RESPECTED artist and muralist Trevor Dickinson has released a pack of playing cards featuring both obscure and well-known Newcastle locations, including business facades.
The cards show a cross-section of Mr Dickinson’s work from the past eight years, with plenty of images that only a Novocastrian would recognise.
“This collection of drawings is really a personal portrait of Newcastle, and I love the idea that it fits into a pocket and can be easily posted around the world,” he says.
Businesses on the cards include Godfreys on King Street, Watt Street Commercial in the city, Don Beppino’s in Merewether and Gambles accountancy in Hamilton.

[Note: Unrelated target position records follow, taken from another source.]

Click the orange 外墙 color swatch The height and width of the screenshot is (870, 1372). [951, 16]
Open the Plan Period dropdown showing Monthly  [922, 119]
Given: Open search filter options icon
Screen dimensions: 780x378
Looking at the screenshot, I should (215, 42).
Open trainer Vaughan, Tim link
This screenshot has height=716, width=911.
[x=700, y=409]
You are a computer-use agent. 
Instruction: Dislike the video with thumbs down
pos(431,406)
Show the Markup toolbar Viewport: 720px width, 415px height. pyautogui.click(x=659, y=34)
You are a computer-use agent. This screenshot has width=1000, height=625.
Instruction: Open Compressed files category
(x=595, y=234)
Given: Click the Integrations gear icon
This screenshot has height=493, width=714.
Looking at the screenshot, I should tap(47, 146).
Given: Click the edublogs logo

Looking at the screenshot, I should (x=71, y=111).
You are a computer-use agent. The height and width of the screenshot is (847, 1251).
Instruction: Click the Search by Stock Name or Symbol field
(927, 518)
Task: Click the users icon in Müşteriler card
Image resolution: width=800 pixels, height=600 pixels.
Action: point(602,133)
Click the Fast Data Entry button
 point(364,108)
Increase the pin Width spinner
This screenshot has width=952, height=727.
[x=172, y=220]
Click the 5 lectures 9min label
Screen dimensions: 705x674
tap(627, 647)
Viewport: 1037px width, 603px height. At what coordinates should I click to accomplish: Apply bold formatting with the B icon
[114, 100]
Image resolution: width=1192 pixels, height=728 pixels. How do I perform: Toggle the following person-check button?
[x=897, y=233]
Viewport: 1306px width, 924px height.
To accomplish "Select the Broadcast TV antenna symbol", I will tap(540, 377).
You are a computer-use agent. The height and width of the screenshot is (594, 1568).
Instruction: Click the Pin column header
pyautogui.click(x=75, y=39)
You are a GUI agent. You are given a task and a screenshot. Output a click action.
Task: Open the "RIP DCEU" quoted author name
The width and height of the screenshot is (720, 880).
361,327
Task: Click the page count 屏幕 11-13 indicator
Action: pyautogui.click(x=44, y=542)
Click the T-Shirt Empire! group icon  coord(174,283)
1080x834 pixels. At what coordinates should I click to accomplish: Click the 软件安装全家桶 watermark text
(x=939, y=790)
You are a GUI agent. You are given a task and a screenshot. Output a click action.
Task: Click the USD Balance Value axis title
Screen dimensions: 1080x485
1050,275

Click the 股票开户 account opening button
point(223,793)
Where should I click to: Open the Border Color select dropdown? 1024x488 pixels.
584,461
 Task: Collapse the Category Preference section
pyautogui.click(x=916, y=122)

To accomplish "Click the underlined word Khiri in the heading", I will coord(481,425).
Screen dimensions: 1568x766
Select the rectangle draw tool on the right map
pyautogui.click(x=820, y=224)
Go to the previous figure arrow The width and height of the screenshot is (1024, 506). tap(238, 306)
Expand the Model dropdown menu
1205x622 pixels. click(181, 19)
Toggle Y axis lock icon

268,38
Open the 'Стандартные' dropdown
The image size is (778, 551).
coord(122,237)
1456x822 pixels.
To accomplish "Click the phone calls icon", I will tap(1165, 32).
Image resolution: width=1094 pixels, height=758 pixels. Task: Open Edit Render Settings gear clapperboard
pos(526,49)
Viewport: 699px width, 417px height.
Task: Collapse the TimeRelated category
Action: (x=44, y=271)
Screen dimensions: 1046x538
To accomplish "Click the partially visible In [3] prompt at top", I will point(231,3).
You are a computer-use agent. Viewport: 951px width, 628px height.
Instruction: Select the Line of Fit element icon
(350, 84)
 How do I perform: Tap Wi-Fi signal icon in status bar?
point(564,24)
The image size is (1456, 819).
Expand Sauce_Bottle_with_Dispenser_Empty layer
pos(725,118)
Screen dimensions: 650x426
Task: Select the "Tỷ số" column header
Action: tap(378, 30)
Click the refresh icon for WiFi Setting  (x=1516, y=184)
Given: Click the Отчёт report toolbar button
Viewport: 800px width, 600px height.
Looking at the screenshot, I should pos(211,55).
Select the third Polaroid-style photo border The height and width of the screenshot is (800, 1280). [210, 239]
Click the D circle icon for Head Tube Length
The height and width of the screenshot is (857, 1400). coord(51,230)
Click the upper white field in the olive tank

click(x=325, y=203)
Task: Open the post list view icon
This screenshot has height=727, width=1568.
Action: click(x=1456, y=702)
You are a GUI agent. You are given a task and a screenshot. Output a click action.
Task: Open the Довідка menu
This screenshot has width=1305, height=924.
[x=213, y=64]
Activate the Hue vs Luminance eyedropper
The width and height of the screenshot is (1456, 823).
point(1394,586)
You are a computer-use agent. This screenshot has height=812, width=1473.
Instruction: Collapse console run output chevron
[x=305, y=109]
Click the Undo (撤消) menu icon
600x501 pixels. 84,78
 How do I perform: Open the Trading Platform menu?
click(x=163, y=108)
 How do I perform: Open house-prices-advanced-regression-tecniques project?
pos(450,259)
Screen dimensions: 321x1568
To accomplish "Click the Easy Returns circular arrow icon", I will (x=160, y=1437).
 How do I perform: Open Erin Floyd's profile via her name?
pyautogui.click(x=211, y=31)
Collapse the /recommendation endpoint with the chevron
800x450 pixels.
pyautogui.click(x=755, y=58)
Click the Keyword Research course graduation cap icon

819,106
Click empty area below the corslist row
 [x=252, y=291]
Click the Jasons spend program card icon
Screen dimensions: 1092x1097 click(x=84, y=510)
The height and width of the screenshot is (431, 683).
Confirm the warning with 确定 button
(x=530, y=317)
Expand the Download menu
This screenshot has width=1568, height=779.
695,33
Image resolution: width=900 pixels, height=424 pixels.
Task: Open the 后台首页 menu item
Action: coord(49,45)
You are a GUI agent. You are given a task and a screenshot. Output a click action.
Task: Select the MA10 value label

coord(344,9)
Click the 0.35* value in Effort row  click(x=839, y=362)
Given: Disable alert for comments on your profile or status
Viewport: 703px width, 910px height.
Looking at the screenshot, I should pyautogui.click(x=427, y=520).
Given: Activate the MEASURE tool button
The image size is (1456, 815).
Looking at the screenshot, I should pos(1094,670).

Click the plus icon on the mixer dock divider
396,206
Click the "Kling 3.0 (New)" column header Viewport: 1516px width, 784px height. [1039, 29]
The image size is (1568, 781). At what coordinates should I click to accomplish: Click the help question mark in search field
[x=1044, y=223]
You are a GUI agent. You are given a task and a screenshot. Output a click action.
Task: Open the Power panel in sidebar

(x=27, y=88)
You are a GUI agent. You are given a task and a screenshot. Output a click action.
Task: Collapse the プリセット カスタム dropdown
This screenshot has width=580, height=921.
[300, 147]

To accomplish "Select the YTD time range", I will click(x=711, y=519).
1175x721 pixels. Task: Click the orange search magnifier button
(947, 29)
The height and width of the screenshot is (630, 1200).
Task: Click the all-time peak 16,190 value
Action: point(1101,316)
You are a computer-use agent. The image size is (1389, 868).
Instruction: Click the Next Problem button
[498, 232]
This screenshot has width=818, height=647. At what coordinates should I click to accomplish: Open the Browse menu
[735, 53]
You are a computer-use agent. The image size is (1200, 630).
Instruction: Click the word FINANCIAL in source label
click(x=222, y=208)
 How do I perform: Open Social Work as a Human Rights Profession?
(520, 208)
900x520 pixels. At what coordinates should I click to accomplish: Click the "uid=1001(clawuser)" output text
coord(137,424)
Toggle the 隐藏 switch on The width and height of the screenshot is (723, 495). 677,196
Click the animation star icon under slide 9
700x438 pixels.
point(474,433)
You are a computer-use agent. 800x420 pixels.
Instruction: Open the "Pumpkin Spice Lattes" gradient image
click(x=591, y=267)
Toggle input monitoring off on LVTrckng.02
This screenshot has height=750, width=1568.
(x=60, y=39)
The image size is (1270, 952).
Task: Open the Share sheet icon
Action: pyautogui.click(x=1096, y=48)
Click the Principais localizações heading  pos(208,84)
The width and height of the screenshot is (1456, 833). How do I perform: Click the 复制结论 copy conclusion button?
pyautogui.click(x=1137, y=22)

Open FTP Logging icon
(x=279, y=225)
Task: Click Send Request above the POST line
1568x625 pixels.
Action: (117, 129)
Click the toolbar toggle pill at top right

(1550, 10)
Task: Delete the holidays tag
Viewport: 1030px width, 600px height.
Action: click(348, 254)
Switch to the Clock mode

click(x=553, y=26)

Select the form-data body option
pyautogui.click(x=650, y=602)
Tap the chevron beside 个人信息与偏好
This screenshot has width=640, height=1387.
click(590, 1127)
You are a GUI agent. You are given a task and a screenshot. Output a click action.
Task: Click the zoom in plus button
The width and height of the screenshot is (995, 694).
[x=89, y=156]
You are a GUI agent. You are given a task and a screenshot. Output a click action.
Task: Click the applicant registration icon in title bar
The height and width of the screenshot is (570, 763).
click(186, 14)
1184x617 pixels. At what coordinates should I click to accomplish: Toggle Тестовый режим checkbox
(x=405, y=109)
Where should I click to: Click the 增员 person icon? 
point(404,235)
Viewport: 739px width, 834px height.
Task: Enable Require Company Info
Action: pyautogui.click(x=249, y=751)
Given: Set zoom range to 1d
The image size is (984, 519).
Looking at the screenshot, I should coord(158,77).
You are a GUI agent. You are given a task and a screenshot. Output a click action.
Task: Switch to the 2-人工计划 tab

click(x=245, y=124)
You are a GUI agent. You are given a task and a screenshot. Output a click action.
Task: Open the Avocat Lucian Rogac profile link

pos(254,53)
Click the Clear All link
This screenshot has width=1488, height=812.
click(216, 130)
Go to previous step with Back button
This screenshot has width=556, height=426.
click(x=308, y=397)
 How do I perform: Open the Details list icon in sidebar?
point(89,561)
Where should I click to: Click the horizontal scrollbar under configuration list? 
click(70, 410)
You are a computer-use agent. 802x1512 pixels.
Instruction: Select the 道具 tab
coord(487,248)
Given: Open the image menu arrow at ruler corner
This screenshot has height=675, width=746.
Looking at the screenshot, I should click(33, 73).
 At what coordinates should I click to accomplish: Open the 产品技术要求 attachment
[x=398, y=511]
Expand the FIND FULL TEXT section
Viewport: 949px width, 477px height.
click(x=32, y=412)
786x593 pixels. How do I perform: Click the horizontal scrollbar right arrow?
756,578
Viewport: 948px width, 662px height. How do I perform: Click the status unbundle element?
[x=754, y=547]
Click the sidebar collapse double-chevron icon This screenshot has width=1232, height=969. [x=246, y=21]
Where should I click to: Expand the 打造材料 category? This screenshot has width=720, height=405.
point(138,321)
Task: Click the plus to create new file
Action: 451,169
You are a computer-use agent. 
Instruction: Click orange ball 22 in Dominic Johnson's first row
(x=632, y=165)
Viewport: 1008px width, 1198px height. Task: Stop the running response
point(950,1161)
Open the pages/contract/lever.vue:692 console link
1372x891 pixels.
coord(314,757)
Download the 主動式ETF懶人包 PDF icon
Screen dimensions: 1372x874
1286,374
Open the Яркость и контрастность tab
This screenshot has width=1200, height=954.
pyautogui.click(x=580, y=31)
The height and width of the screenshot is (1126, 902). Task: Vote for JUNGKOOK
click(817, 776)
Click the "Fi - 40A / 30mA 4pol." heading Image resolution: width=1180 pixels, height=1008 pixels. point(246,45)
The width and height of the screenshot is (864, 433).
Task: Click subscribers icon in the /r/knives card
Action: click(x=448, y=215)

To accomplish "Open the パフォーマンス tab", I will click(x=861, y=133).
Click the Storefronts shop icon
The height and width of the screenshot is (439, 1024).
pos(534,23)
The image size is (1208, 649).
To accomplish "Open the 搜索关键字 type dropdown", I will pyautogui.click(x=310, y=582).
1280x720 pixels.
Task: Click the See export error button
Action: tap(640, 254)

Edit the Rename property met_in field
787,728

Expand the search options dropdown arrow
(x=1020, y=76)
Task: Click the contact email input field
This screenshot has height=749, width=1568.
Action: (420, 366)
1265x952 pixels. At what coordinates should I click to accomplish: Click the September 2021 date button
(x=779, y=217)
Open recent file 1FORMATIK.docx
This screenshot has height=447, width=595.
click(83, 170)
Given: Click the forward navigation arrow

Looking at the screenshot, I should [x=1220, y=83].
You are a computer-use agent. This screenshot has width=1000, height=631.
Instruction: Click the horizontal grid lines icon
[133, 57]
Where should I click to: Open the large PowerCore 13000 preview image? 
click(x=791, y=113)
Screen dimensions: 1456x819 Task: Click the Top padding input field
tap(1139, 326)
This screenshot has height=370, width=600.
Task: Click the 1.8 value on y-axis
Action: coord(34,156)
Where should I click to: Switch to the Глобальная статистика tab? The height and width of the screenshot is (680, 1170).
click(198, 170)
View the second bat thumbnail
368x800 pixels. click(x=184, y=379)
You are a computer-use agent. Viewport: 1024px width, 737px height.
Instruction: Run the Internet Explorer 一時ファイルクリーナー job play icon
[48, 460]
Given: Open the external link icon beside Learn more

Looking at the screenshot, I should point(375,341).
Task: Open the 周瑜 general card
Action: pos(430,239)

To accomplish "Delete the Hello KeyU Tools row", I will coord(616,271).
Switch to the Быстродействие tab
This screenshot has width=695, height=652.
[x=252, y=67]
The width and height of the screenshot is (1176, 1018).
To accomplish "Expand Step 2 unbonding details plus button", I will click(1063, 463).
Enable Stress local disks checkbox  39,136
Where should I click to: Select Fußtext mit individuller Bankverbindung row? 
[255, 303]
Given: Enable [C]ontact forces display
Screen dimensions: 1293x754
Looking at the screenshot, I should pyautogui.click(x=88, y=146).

Mr Dickinson emigrated to Newcastle from England in 2002 with his Australian wife and two children. Working remotely as a freelance commercial designer on projects ranging from Star Wars to textile design work, it took him seven years to pick up a pencil and begin his quirky and oft nostalgic series of Newcastle images.
“I was getting homesick [for England] because I hadn’t connected much with Newcastle, so I started drawing Newcastle to get out of the house,” he says.
His first drawing was the infamous "Men, do it longer!" billboard on Lambton Road at Broadmeadow, and since then he’s captured iconic images such as Nobbys to random scenes such as a rubbish bin in Braye Park, Waratah, not to mention his 100 letterboxes series.
While Newcastle is his favoured muse, Mr Dickinson has also released a pack of cards on Canberra, a city he’s currently focused on by drawing its iconic bus shelters, which will feature in a 2018 exhibition.
And yet at the start, he had no real inkling that his wonky line drawings would develop into his now thriving company Newcastle Productions.
“I wanted to make money from it so I could justify stopping to take time to do it; it was just pocket money, but it was like a game. Then it just started selling,” he says.
Mr Dickinson’s works can be found at his online store, and places including Studio Melt in Newcastle and the National Gallery and Portrait Gallery in Canberra.